Someone then informed me that the bus was missing.  This was an immediate problem because the people who intended to ride the bus to the airport had stowed their luggage on the bus for safekeeping during the wedding.  The problem was brought to my attention, and several phone calls were made to the bus rental company.  (Remember – no cell phones in 1999, calling was no small task, and the bus had limited ability to contact the driver.) 

Eventually, through a bit of detective work and conjecture, we figured out the following:  Uncle Walter, Aunt Pearl, and Aunt Muriel’s worrying had reached a fever pitch, and they decided amongst themselves that they had better high tail it to the airport and try to catch an earlier flight.  They went to the bus, and ordered the driver to take them to the airport.  He informed them that he was instructed to wait until the wedding was over and all the folks had boarded the bus.  This was met with no telling how many loud, Yankee-accented commands.  This poor bus driver was a polite, quiet southern man, no doubt trained to respect his elders, and had never before been confronted by three elderly Jews in this state of frenzy.  This was more than he could take, and rather than be subjected to further abuse, he said something like “Yes sir, yes ma’am” and drove the bus to the airport with his captors.

“All’s well that ends well” was my attitude.  The bus managed to get back in time to the wedding location to get everyone else to the airport on time and with their luggage.  Even the ones who went to the gate to find Uncle Walter, Aunt Pearl, and Aunt Muriel sitting and waiting for their original flight time.  No doubt there was quite a loud riot at that gate, with the hijackers justifying their actions, and the stranded folks yelling at them for the obvious.  No, no one was arrested, and yes, everyone made it home on time.

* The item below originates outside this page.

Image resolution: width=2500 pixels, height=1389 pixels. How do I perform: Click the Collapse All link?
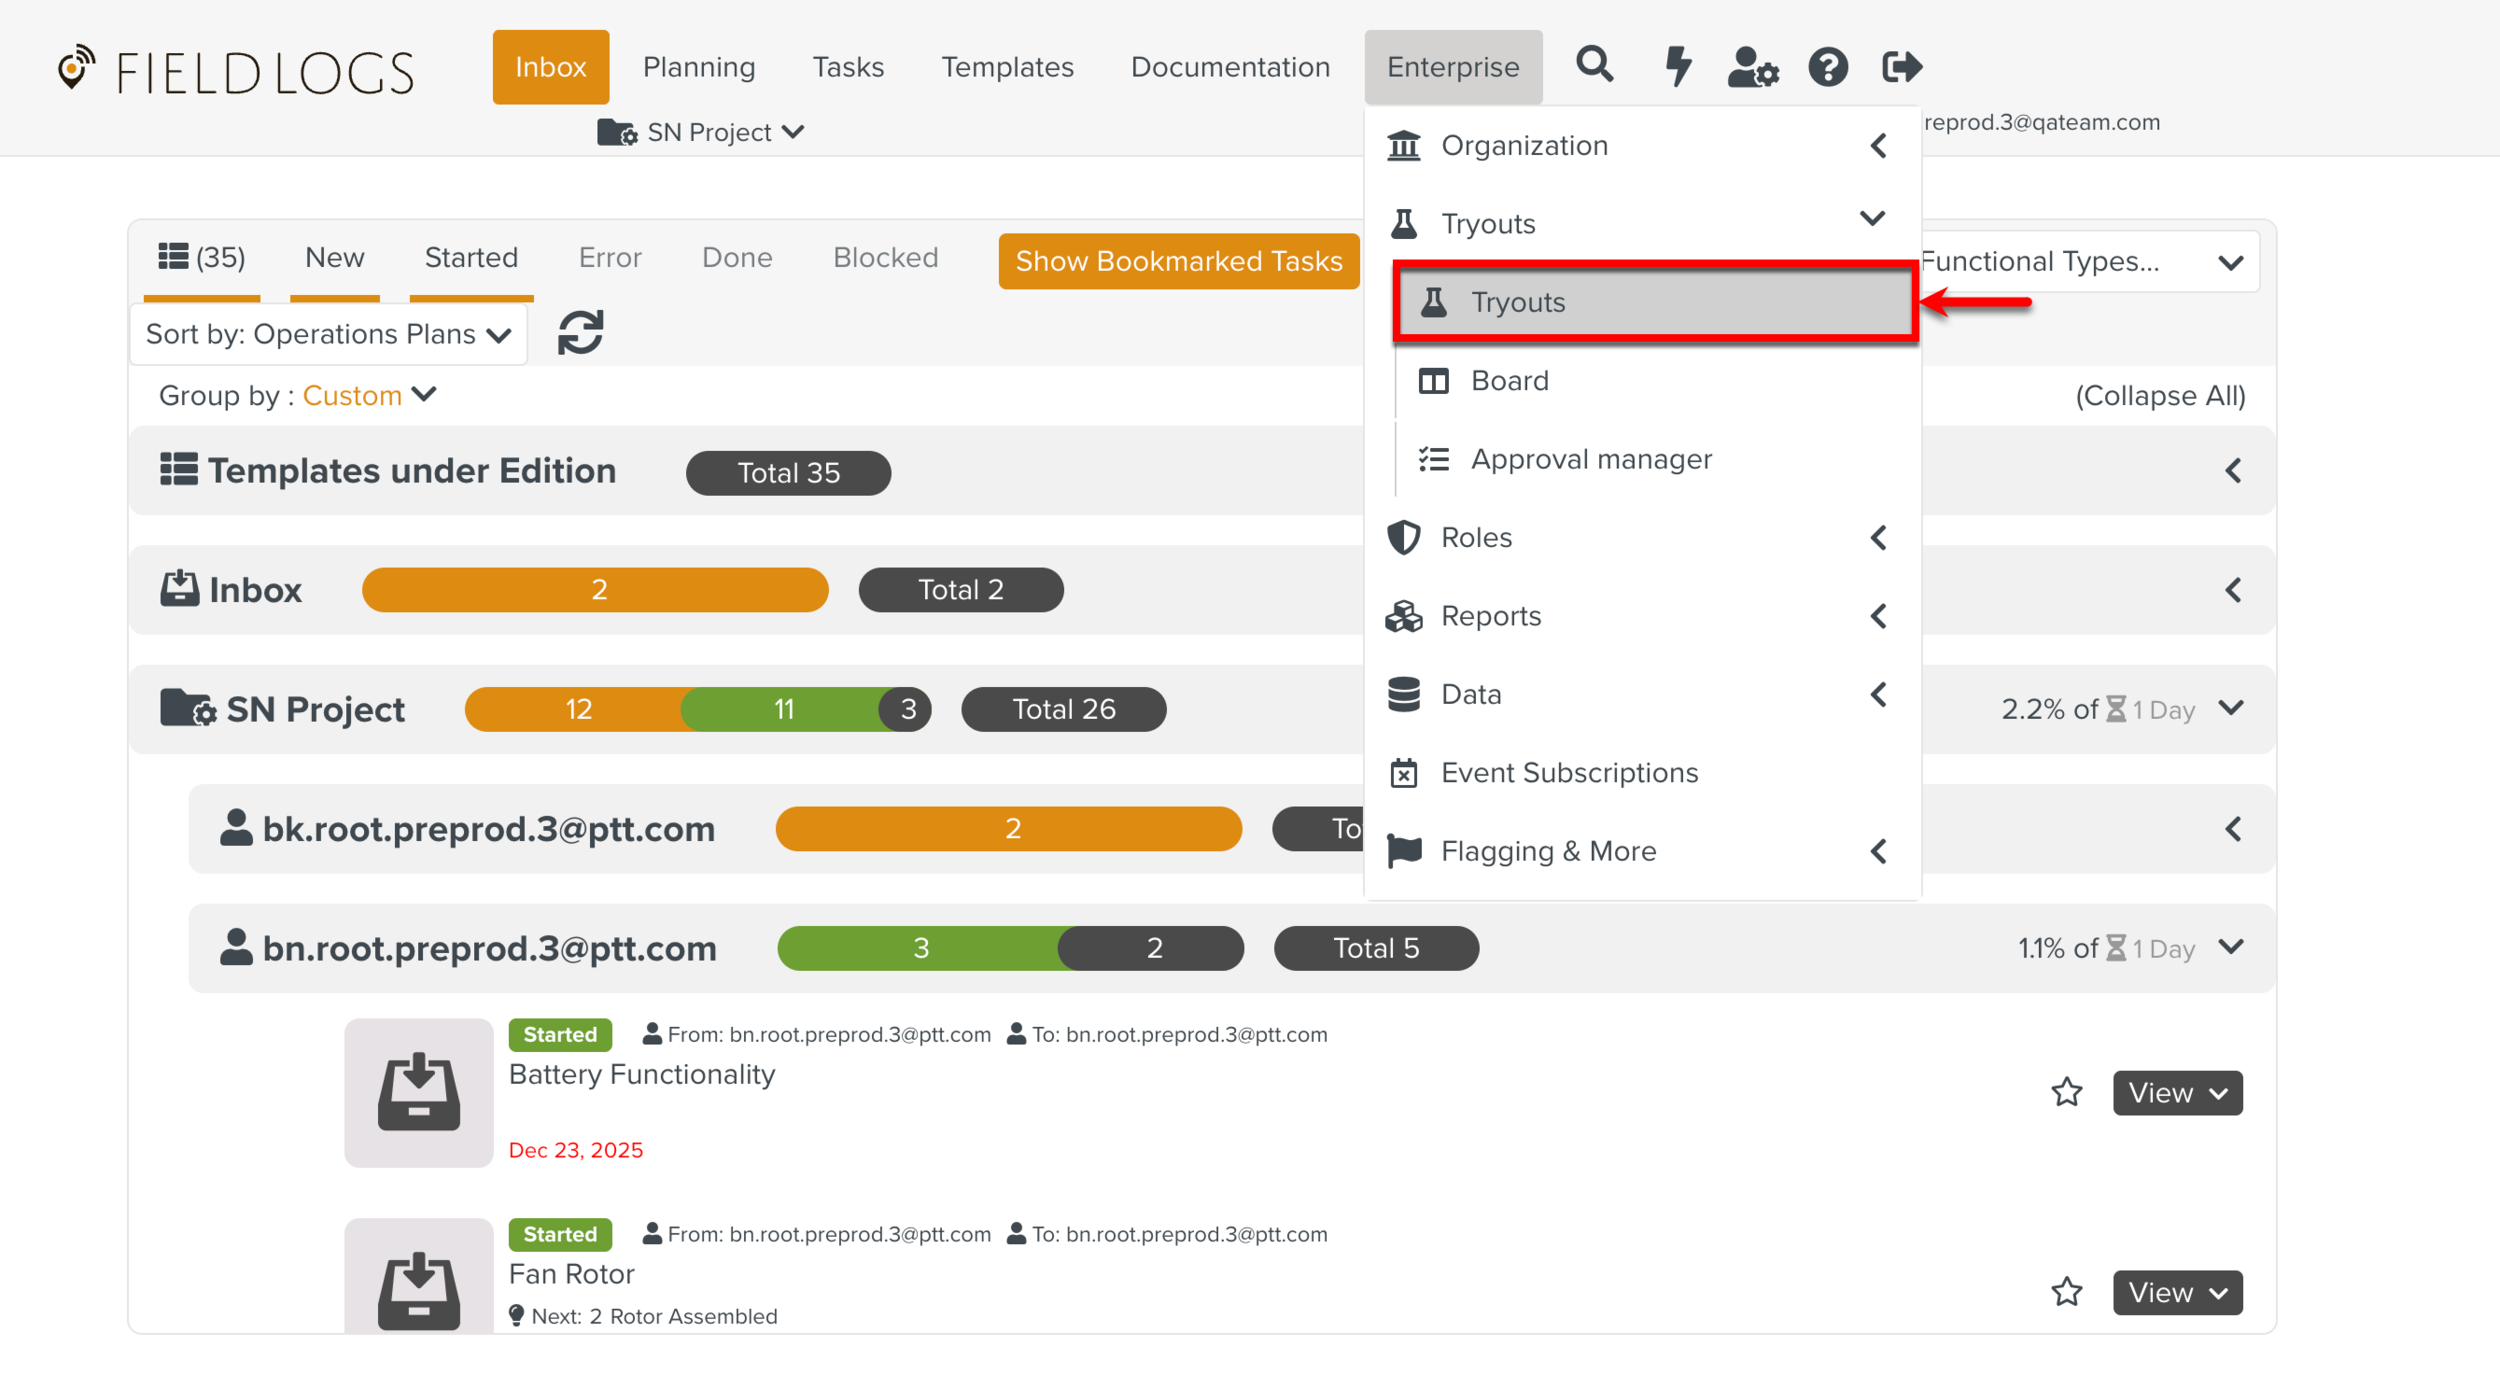click(x=2160, y=396)
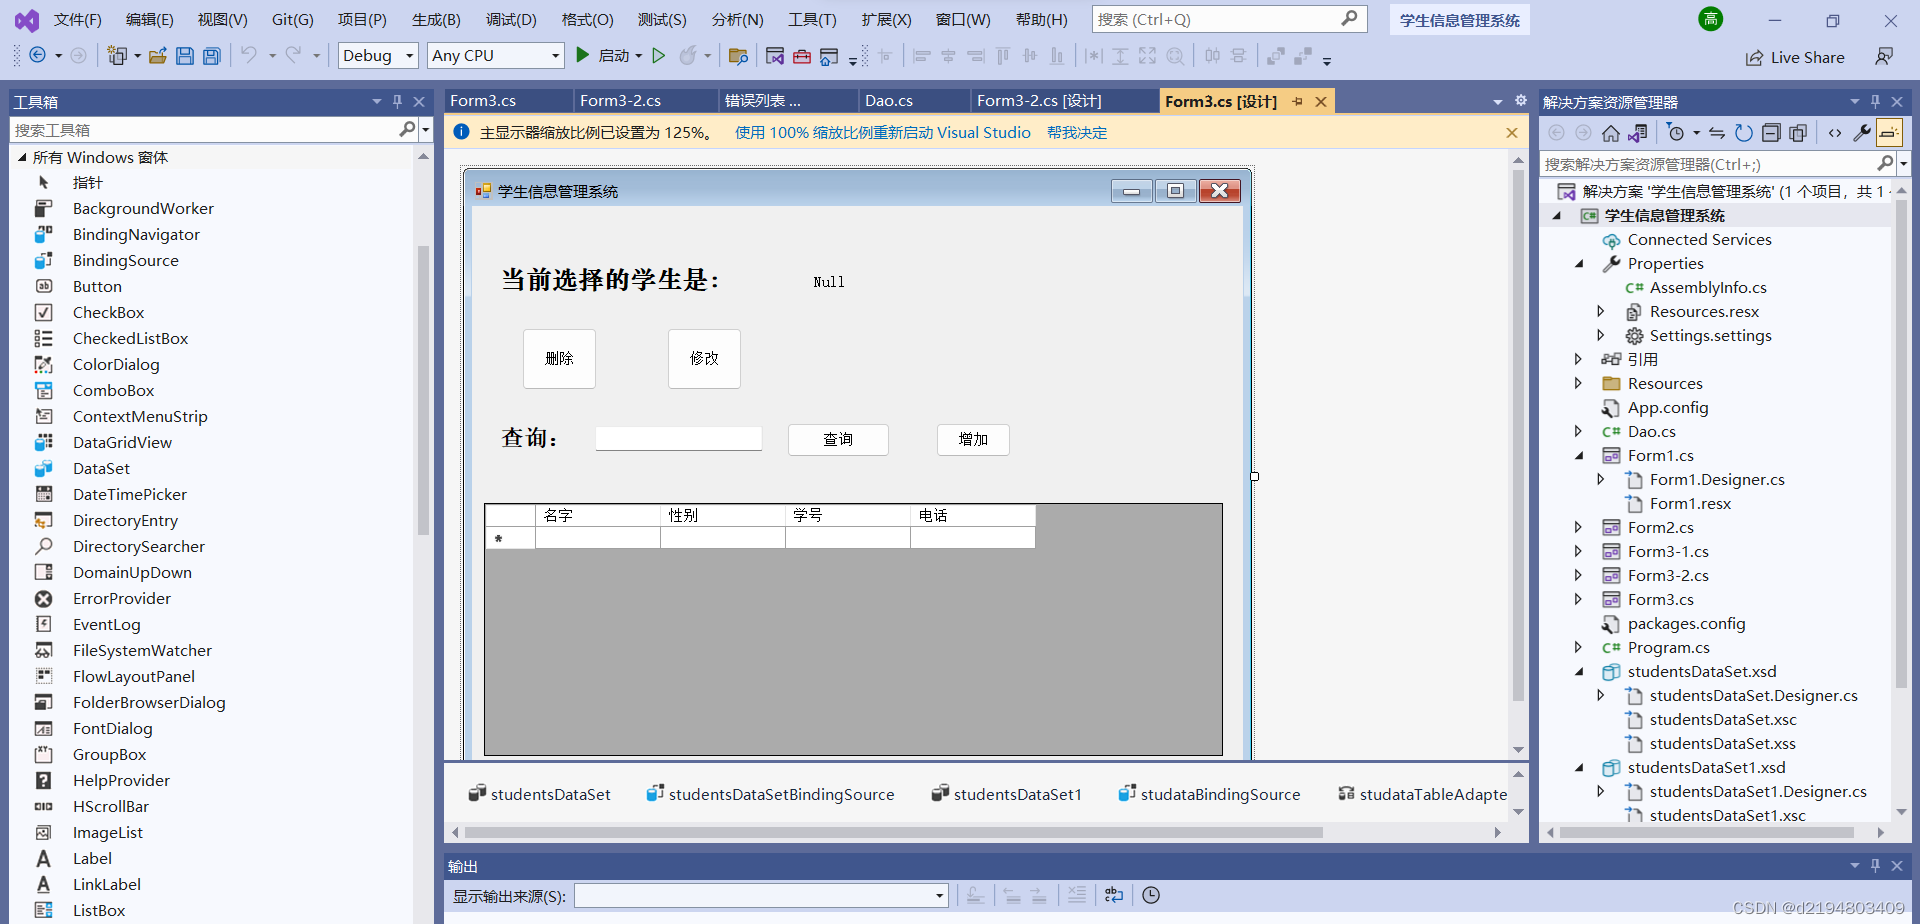Image resolution: width=1920 pixels, height=924 pixels.
Task: Refresh the Solution Explorer tree
Action: (x=1744, y=131)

A few of my friends were worried that I would let the incident ruin my wedding, but there was no chance of that.  Frankly, that is my favorite memory from my wedding and really the only one I can recall in vivid detail.  The rest of it is a blur, but I will never forget how hard I laughed when I found out that three weaponless senior citizens in what for them was akin to a foreign country managed to scare a bus driver into doing their bidding.

All of which proves the point – words are a powerful weapon.  Use them carefully.